Your goal
Can you rewrite the listing below, changing every "GUI agent" to "GUI assistant" and leaving everything else unchanged?

Data listing
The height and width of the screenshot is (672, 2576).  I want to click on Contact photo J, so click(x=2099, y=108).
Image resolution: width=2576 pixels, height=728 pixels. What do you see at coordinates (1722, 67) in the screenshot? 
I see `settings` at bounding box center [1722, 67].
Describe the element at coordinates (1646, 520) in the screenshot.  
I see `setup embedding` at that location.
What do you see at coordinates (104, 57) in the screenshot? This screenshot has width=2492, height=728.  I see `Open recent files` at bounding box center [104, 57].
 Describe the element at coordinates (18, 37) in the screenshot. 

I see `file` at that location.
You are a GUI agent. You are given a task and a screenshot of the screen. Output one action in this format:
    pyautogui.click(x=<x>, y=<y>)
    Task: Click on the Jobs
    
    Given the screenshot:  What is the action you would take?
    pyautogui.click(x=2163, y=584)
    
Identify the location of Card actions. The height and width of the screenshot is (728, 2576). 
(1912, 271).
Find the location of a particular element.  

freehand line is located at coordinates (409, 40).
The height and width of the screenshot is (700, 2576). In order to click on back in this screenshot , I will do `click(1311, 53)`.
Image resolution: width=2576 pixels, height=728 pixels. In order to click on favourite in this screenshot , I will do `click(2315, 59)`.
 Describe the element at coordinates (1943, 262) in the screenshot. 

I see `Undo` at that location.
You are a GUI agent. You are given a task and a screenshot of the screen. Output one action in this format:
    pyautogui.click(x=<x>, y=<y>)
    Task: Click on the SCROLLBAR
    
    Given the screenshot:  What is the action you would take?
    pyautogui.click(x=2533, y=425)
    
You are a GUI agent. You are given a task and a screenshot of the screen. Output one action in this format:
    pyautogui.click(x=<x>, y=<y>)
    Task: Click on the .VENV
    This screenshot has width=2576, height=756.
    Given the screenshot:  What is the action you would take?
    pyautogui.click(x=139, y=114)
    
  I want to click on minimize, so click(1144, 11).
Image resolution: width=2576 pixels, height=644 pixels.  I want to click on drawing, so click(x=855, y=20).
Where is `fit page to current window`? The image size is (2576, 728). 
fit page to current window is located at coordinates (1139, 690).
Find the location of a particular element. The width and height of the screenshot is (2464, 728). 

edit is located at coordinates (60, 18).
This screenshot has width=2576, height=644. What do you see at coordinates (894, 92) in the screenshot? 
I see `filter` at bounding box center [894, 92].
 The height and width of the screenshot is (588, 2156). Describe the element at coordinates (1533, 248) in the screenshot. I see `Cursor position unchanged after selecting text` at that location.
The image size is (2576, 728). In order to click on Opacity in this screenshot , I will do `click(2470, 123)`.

The response
The height and width of the screenshot is (672, 2576).  I want to click on Contact photo J, so click(x=2099, y=108).
Image resolution: width=2576 pixels, height=728 pixels. What do you see at coordinates (1722, 67) in the screenshot? 
I see `settings` at bounding box center [1722, 67].
Describe the element at coordinates (1646, 520) in the screenshot.  
I see `setup embedding` at that location.
What do you see at coordinates (104, 57) in the screenshot? This screenshot has width=2492, height=728.  I see `Open recent files` at bounding box center [104, 57].
 Describe the element at coordinates (18, 37) in the screenshot. 

I see `file` at that location.
You are a GUI assistant. You are given a task and a screenshot of the screen. Output one action in this format:
    pyautogui.click(x=<x>, y=<y>)
    Task: Click on the Jobs
    
    Given the screenshot:  What is the action you would take?
    pyautogui.click(x=2163, y=584)
    
Identify the location of Card actions. The height and width of the screenshot is (728, 2576). 
(1912, 271).
Find the location of a particular element.  

freehand line is located at coordinates (409, 40).
The height and width of the screenshot is (700, 2576). In order to click on back in this screenshot , I will do `click(1311, 53)`.
Image resolution: width=2576 pixels, height=728 pixels. In order to click on favourite in this screenshot , I will do `click(2315, 59)`.
 Describe the element at coordinates (1943, 262) in the screenshot. 

I see `Undo` at that location.
You are a GUI assistant. You are given a task and a screenshot of the screen. Output one action in this format:
    pyautogui.click(x=<x>, y=<y>)
    Task: Click on the SCROLLBAR
    
    Given the screenshot:  What is the action you would take?
    pyautogui.click(x=2533, y=425)
    
You are a GUI assistant. You are given a task and a screenshot of the screen. Output one action in this format:
    pyautogui.click(x=<x>, y=<y>)
    Task: Click on the .VENV
    This screenshot has width=2576, height=756.
    Given the screenshot:  What is the action you would take?
    pyautogui.click(x=139, y=114)
    
  I want to click on minimize, so click(1144, 11).
Image resolution: width=2576 pixels, height=644 pixels.  I want to click on drawing, so click(x=855, y=20).
Where is `fit page to current window`? The image size is (2576, 728). 
fit page to current window is located at coordinates (1139, 690).
Find the location of a particular element. The width and height of the screenshot is (2464, 728). 

edit is located at coordinates (60, 18).
This screenshot has width=2576, height=644. What do you see at coordinates (894, 92) in the screenshot? 
I see `filter` at bounding box center [894, 92].
 The height and width of the screenshot is (588, 2156). Describe the element at coordinates (1533, 248) in the screenshot. I see `Cursor position unchanged after selecting text` at that location.
The image size is (2576, 728). In order to click on Opacity in this screenshot , I will do `click(2470, 123)`.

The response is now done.